Niemniej jednak kierowanie miastem, uprawianie polityki i branie za nią odpowiedzialności to zupełnie co innego. Już na dzień dobry pani poseł zalicza potknięcie. W czasie wystąpienia mówi, że CHYBA zabrakło przeprosin dla mieszkańców. „Chyba”, Pani poseł? To jeszcze się Pani zastanawia? I dalej jest już tylko ciekawiej. Najpierw, że władza, tj. Platforma Obywatelska w Elblągu miała mieszkańców za nic i że się nie potrafiła komunikować. A dalej mówi, że także dużo zrobiono, bo przecież nowe drogi, mosty i budżet obywatelski. Chyba pani poseł ma dalej nie tych podpowiadaczy, co potrzeba, bo o ile pamiętam, to obecne inwestycje to jeszcze dzieło waszego obecnego pomagiera, a byłego prezydenta Słoniny. A o budżet obywatelski Elbląski Komitet Obywatelski zabiegał od wielu lat…

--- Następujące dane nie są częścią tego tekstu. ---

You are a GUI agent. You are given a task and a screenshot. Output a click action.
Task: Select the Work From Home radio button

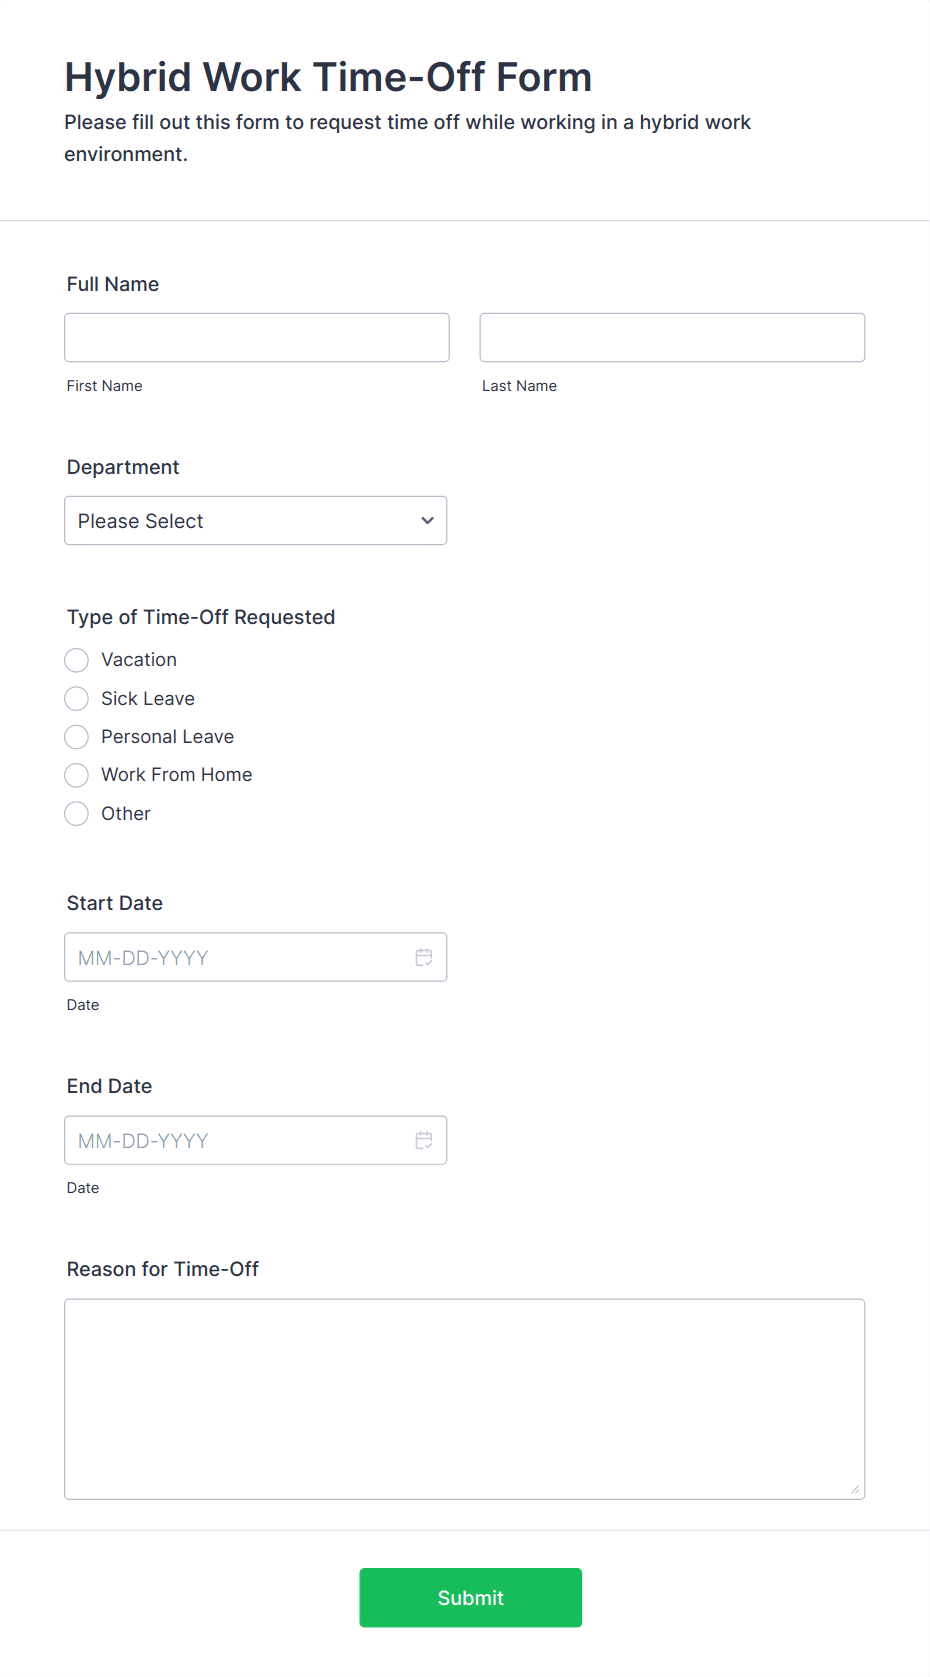click(76, 775)
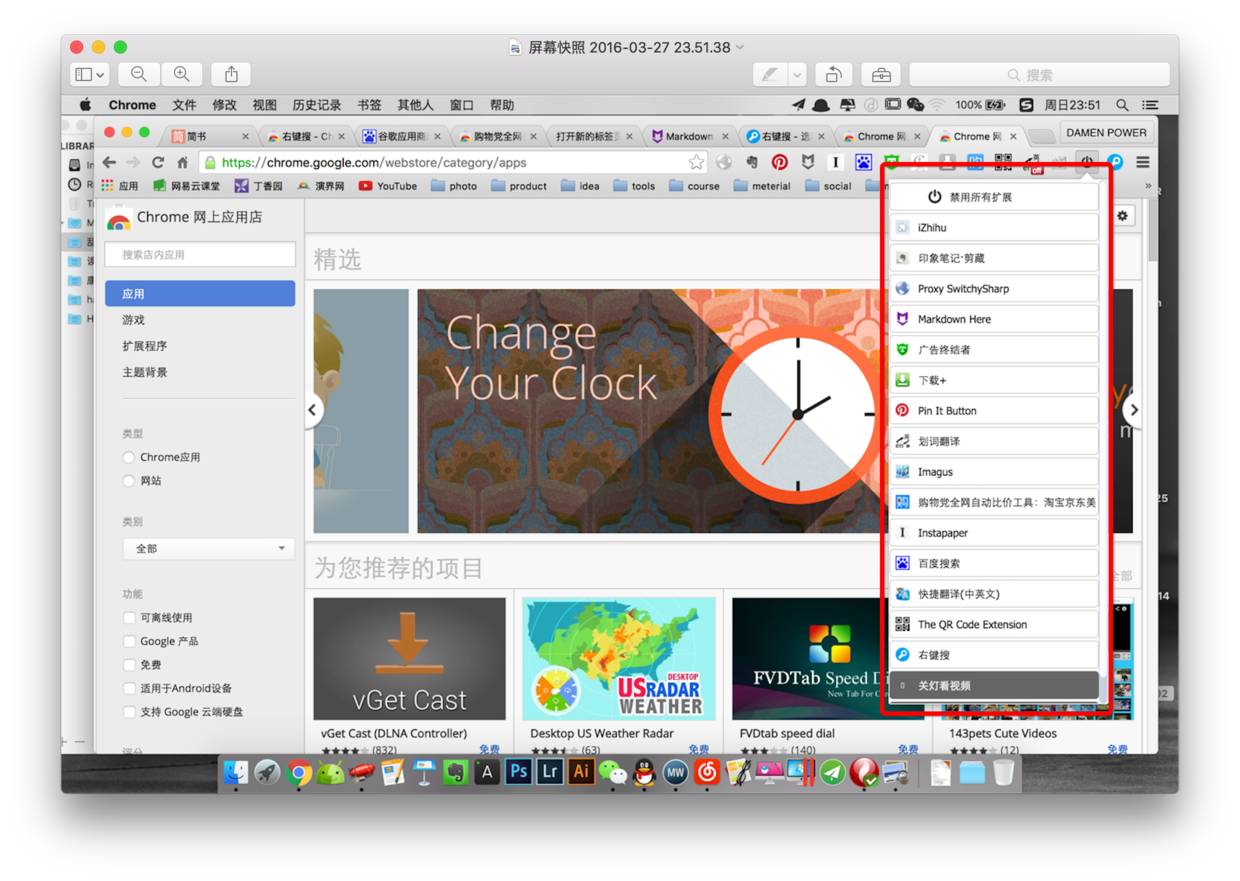Image resolution: width=1240 pixels, height=881 pixels.
Task: Expand the document title dropdown chevron
Action: click(740, 47)
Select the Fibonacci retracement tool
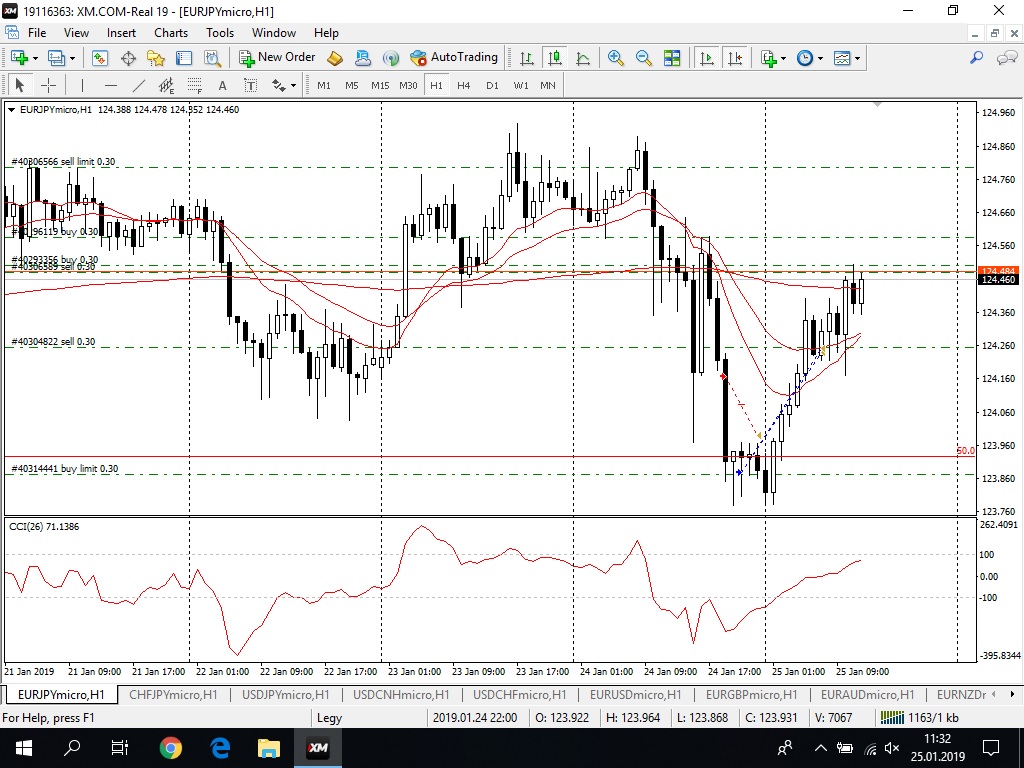The width and height of the screenshot is (1024, 768). (194, 85)
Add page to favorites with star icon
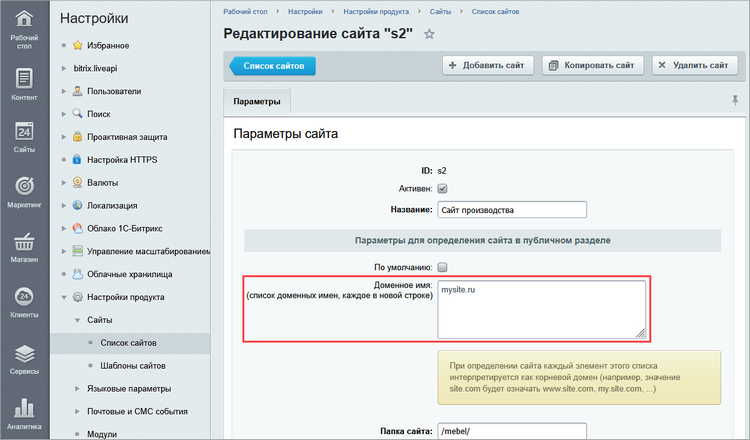 click(x=430, y=34)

Wasze dziecię to monstrum, w które przerodził się ZBK, „roztańczona” polityka personalna i co najlepsze – najgorsza w dziejach strategia promocji… Nie wspominam już o Kaliningradzie, bo to wie się samo przez się. W razie gdyby były to dzieci niechciane, to zrobi się test ojcostwa.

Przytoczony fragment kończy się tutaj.